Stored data
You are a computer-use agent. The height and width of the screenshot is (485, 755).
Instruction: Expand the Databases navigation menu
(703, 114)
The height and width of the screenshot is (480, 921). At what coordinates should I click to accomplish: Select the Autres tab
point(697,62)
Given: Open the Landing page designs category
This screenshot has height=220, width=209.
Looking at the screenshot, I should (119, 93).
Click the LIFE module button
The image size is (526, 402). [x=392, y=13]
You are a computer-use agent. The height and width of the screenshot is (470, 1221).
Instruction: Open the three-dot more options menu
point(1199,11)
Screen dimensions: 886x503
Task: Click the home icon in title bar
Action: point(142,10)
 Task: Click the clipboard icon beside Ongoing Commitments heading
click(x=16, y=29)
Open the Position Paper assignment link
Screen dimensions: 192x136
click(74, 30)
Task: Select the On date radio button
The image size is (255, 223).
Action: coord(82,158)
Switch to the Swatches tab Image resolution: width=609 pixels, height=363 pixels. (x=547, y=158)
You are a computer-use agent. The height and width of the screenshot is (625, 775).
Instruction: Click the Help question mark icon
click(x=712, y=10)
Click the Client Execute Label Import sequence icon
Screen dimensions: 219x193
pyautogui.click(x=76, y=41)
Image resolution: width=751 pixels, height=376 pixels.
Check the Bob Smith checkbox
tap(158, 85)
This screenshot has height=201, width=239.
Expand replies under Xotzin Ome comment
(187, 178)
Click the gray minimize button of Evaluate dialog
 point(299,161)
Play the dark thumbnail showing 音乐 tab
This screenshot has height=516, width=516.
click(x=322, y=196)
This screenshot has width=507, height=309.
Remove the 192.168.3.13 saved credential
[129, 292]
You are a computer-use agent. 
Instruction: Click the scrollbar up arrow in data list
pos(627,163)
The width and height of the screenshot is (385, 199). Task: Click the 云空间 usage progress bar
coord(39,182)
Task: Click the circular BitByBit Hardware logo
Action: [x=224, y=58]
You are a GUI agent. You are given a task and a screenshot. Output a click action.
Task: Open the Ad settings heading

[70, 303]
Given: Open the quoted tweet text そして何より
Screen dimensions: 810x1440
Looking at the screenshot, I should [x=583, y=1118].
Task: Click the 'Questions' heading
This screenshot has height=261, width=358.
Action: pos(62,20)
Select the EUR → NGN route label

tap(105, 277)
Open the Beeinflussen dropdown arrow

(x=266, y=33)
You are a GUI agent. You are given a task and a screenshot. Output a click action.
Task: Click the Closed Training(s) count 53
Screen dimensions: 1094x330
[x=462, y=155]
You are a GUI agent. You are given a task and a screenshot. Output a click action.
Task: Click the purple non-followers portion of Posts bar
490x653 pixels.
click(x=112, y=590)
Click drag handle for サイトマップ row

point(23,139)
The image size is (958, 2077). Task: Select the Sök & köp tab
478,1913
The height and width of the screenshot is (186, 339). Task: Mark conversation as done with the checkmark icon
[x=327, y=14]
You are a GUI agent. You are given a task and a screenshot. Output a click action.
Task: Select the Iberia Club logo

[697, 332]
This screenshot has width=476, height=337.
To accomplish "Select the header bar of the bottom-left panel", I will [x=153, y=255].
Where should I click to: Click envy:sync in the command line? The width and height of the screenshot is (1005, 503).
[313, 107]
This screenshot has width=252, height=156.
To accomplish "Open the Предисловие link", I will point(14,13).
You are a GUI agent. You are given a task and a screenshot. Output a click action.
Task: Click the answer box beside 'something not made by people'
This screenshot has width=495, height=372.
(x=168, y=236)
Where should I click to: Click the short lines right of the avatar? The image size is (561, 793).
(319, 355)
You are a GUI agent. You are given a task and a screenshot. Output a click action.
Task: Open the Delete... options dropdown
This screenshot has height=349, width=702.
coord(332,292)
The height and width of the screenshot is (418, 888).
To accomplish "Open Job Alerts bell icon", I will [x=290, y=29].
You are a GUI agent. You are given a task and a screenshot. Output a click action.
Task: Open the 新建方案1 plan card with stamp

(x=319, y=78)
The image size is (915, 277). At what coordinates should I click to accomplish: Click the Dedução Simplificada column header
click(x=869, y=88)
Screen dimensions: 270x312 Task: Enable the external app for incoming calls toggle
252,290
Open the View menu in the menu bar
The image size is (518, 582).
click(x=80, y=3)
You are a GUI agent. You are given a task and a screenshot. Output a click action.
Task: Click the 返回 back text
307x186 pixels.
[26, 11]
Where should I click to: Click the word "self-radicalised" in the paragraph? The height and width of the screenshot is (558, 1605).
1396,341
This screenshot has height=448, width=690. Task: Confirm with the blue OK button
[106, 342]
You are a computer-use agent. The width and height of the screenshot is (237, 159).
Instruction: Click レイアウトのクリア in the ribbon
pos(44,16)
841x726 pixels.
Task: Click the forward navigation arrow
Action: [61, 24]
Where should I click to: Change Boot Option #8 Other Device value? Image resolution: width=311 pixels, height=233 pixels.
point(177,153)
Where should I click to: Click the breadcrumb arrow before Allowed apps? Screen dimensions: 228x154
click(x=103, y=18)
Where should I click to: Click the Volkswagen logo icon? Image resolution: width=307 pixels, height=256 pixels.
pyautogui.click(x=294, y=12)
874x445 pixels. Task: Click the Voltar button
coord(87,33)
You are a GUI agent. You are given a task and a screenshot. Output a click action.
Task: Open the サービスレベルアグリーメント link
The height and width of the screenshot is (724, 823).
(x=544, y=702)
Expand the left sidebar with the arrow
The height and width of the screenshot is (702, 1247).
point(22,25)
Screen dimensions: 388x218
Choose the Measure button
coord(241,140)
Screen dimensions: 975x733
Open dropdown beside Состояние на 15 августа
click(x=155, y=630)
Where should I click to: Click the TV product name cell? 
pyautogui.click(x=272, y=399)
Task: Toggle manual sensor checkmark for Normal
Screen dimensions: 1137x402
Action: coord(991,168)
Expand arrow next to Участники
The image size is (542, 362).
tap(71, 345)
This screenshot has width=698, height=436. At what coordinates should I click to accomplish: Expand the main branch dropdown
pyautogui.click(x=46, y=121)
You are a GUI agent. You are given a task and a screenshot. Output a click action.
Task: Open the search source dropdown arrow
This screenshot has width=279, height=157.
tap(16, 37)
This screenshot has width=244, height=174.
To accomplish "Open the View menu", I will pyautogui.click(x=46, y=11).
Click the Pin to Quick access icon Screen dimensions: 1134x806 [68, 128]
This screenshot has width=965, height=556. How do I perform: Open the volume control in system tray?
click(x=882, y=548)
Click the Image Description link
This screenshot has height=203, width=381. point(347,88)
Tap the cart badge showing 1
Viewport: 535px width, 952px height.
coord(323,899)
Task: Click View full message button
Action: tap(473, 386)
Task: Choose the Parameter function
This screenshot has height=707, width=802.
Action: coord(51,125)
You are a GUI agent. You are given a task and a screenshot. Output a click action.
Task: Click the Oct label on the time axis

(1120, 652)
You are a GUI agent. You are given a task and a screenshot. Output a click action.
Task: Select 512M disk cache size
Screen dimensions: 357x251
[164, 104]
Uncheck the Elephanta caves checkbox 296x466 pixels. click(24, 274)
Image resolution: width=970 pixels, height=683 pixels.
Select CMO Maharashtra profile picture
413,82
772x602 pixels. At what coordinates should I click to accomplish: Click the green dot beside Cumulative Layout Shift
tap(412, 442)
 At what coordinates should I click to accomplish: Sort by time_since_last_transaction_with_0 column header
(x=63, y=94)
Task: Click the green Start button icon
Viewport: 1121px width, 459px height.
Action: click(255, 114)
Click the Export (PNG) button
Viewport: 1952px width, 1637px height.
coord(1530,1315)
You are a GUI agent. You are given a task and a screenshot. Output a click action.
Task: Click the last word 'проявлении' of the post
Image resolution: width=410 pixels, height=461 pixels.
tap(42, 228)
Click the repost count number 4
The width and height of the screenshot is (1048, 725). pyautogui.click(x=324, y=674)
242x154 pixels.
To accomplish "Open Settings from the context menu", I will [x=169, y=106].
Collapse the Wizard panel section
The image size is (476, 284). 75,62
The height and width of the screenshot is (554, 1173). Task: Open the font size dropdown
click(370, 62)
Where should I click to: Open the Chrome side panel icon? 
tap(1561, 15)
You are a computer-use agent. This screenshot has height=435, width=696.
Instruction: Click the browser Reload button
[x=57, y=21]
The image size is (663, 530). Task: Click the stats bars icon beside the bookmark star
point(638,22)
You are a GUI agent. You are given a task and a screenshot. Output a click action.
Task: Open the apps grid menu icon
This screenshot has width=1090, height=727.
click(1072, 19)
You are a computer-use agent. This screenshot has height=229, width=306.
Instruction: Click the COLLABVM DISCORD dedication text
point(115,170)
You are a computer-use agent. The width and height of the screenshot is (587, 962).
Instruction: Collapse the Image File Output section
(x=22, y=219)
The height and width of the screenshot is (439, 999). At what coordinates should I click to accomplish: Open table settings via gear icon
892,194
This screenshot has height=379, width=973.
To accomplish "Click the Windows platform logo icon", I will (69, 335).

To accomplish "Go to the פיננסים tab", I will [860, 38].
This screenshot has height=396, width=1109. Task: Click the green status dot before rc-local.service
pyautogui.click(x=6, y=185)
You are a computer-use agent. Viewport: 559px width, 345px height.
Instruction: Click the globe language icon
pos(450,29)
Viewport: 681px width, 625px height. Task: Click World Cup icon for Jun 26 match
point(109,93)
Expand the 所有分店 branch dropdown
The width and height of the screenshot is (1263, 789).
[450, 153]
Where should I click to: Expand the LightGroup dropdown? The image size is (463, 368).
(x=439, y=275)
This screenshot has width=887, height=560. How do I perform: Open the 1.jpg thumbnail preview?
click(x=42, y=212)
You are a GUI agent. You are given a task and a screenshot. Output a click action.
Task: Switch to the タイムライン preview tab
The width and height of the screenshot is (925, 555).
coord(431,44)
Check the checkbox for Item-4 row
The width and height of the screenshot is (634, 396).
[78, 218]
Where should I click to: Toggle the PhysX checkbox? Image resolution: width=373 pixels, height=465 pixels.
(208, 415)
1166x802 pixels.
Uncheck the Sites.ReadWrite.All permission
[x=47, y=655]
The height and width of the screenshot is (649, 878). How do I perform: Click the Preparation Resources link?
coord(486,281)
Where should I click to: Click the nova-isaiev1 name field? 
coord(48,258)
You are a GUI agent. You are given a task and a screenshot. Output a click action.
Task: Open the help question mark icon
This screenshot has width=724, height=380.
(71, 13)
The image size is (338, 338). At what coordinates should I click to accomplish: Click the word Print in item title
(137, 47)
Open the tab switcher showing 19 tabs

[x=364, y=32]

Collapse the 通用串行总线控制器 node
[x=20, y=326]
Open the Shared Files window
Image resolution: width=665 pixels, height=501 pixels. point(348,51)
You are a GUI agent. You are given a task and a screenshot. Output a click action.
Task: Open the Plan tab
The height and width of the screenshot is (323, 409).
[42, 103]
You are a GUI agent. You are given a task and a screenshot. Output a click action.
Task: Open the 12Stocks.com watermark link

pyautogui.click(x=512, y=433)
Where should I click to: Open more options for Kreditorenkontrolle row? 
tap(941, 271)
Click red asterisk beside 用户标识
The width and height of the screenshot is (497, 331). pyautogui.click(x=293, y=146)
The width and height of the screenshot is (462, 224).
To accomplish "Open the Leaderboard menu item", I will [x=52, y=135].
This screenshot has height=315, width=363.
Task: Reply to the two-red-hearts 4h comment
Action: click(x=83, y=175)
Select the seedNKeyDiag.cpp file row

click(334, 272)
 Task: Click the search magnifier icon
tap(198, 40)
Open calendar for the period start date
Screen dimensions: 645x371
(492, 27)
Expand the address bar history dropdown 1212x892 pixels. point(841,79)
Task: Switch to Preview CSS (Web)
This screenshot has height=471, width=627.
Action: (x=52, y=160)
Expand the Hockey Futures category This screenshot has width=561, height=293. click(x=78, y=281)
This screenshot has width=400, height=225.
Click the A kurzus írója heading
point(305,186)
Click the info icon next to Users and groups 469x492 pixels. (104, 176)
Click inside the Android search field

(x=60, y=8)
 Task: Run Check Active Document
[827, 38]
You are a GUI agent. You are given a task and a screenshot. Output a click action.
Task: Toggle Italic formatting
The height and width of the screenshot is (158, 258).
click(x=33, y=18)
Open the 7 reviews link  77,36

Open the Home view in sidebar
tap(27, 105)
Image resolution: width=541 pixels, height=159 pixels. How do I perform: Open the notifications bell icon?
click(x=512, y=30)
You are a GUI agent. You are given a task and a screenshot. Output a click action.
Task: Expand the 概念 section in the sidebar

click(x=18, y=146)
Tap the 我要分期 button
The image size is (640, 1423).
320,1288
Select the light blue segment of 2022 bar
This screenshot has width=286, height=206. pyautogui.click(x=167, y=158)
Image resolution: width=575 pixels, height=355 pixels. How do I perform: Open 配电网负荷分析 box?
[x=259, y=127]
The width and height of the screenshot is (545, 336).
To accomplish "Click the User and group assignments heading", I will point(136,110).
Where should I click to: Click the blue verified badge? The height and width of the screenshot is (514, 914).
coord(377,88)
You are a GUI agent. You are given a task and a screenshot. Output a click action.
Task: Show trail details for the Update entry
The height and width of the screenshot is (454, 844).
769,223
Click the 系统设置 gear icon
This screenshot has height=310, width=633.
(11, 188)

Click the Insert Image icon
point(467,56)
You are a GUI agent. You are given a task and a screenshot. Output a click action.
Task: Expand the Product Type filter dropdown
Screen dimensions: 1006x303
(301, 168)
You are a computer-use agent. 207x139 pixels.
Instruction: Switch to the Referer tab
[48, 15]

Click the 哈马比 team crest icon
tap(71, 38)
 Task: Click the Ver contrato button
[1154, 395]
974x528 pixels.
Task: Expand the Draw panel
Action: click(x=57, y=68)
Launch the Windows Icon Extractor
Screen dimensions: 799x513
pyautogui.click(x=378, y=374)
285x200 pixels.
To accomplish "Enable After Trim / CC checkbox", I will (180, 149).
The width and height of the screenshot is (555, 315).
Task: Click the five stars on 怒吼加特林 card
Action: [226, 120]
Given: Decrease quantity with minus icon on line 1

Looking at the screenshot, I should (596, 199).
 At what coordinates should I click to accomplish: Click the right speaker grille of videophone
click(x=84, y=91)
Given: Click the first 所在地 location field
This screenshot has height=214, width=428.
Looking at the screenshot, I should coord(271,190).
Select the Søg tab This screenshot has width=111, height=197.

YOUR ASSIGNMENT: In the records above, each line with the string "category" should be copied.

WRITTEN RESPONSE:
Given: Open the Landing page designs category
Expand the Hockey Futures category This screenshot has width=561, height=293. click(x=78, y=281)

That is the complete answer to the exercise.